O caminhar de ambos era cambaleante e quem soubesse da situação dos dois diria que era por causa dos ferimentos de Marinette, mas quem mais demorava a colocar um pé em frente ao outro era Adrien. A cada metro que os muros e o portão cresciam frente aos dois, mais memórias reapareciam dentro da cabeça do garoto, sendo transformadas em toneladas que começavam a pesar em suas costas e dificultar seus passos.

"Você tá bem?" Marinette perguntou ao perceber que o braço de Adrien que lhe apoiava começou a flexionar com uma força fora do normal ao redor dela.

"Sim." a palavra saiu tremida o suficiente para que nenhum dos dois acreditasse nela, mas em um acordo silencioso não se falou mais sobre aquilo.

Chegando à beira do portão Marinette afastou-se de Adrien, esperando que ele pegasse a chave do grande cadeado que cerrava a entrada da mansão. Todavia, o rapaz não se moveu. Os olhos do rapaz ainda estavam fixos no ferro negro que o separava da entrada da casa, o rosto encharcado em suor. Marinette respirou fundo e estendeu a mão na direção do loiro, flexionando duas vezes os dedos; um pedido que ele atendeu sem pensar duas vezes, entregando o molho de chaves a ela.

"Eu faço isso aqui, mas aquela lá é sua." ela falou olhando para a porta da grande casa enquanto girava facilmente a chave no cadeado dourado, abrindo-o com um estalido e soltando as pesadas correntes que desceram por entre as grades, o bater metálico ecoando pela rua deserta.

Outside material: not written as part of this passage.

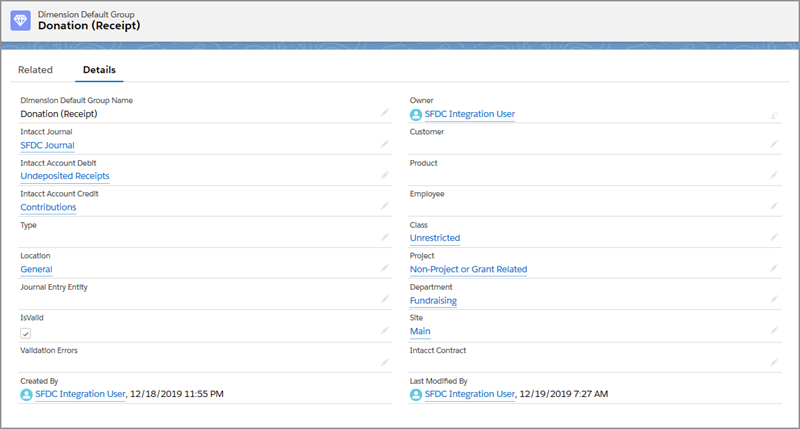The width and height of the screenshot is (800, 429).
Task: Switch to the Related tab
Action: 35,70
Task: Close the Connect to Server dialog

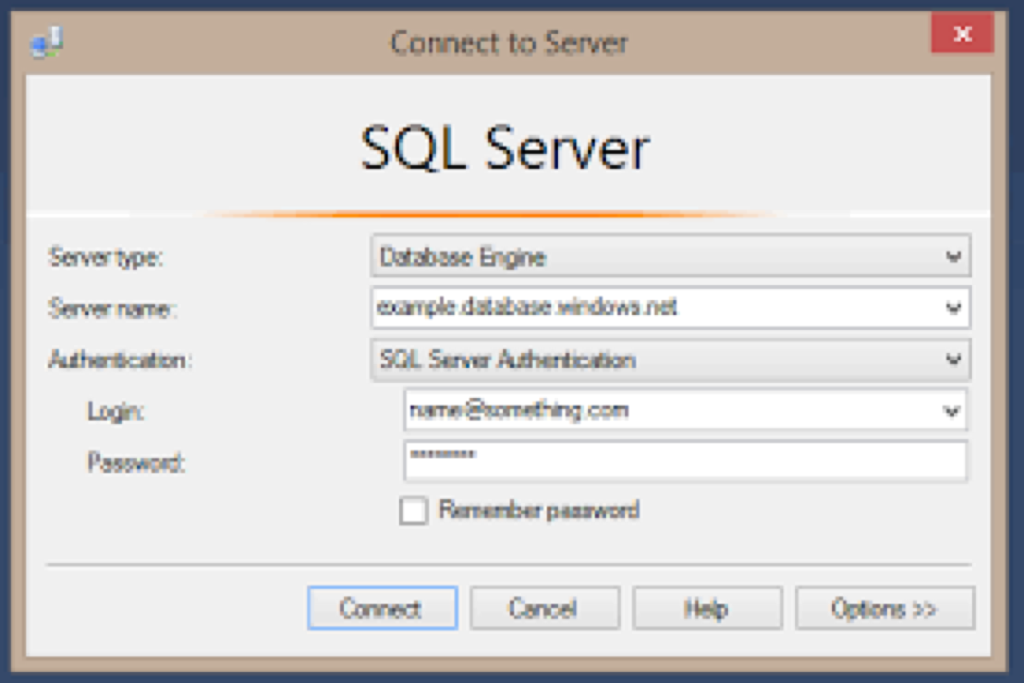Action: point(961,35)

Adrien ofereceu novamente o apoio do braço à Marinette, mas ela sacudiu a cabeça negativamente. Queria andar sozinha sobre as próprias pernas e com as próprias forças, mas mais do que aquilo queria ver Adrien fazer o mesmo. Entregou as chaves de volta nas mãos do rapaz e recuou, esperando que ele caminhasse em direção ao lugar de onde havia fugido por tanto tempo.

"Você quer que eu te deixe sozinho pra-"

"Não!" Adrien virou-se bruscamente em um brado suplicante e Marinette vislumbrou os olhos verdes iluminados pelo poste da rua agora quase negros pelas pupilas dilatadas em tensão "Não." ele pigarreou e consertou o tom de voz, virando o rosto claramente envergonhado consigo mesmo pelo descontrole emocional "Prefiro que você fique por perto."

"Tá, tudo bem. Então eu fico." Marinette assentiu e manteve-se logo atrás dele.

Ela o viu olhar na direção da porta da mansão como se à frente houvesse um gigantesco inimigo a ser derrotado. Como se algo fosse capaz de tirar a vida dele ali mesmo caso ele desse um passo em falso. E pela ofegância de Adrien e a maneira incerta com que ele caminhava, Marinette quase acreditou que a vida dele estava mesmo em risco, mantendo-se sempre um passo atrás.